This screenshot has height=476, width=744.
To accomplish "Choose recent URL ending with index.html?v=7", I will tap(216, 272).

* * *

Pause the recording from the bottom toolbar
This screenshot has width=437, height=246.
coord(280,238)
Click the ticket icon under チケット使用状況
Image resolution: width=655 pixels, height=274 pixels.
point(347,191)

> _AIM_
Quote, word for word, everything from the line that contains "Click the ticket icon under チケット使用状況" down to the line that contains "point(347,191)", with both of those lines included.

> _EXPECTED ANSWER_
Click the ticket icon under チケット使用状況
Image resolution: width=655 pixels, height=274 pixels.
point(347,191)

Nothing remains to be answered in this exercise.